In the 1950s, former Prime Minister Sir Robert Menzies said that the Royal Flying Doctor Service was ‘perhaps the single greatest contribution to the effective settlement of the far distant country we have witnessed in our time’.
What wonderful praise for the person who started it all: the Reverend John Flynn.
John Flynn’s parents, Thomas and Rosetta Flynn, were godly people who brought their children up to know Jesus. But John was only two years of age when tragedy struck: his mother died, and very difficult times followed. John was mainly looked after by relatives. However, the difficult circumstances of his childhood did not stop him from caring about the wellbeing of others as he grew up.

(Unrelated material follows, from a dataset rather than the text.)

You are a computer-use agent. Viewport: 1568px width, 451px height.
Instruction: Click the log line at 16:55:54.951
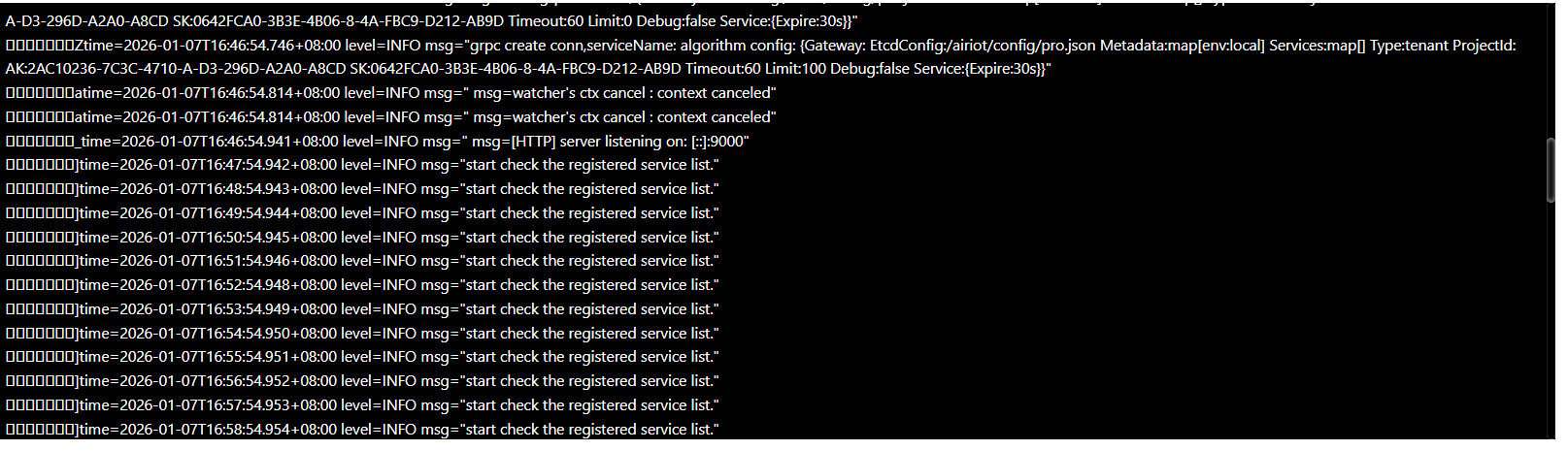(x=362, y=357)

In his teens, John made a decision to become a follower of Jesus.
In 1901, John wrote in a letter to his father:
I’ll be 21 in a fortnight and have been thinking that I should give you my thoughts concerning the future – the more I think and the more I see the grandeur and beauty of Christianity and the hollowness of human life considered as complete in itself … if Jesus of Nazareth is indeed the Son of Almighty God; if He was in reality ‘God with us’ showing us the Father; if it is a fact that we only sojourn on this earth for a while, and then appear before the Creator of the universe … what more honourable calling can a man follow than getting his [fellow human beings] to realise this fact and act upon it?
John decided to travel to remote parts of outback Australia to tell the white settlers and the indigenous people who lived there all these things about Jesus. He headed up a new organisation, the Australian Inland Mission (AIM), which aimed to teach people about the Bible and provide them with practical support.
The first AIM medical home was established at Oodnadatta in 1912 due to a very generous gift from a friend. This was opened by the Reverend Robert Mitchell with the words, ‘In the Name of Jesus of Nazareth the Great Healer and Redeemer of men, I trust that every person entering this medical home will go out cured of infirmity and blessed in soul as well as body.’
John Flynn cared deeply about people’s spiritual wellbeing as well as their physical wellbeing. And when a young airman, Lieutenant Clifford Peel, wrote to him in 1917 to share his idea about taking medical services into remote areas by aeroplane, John Flynn was inspired.
Flynn spent over ten years sharing his vision and raising support for an aerial medical service, and in 1928, the Aerial Medical Service (later to be called the Royal Flying Doctor Service) was born.
In public recognition of the work of John Flynn – sometimes called ‘Flynn of the Inland’ – his picture has been printed on the Australian twenty dollar note since 1994. This is well-deserved recognition for a man who was motivated to show the love of Jesus by caring for everyone he met.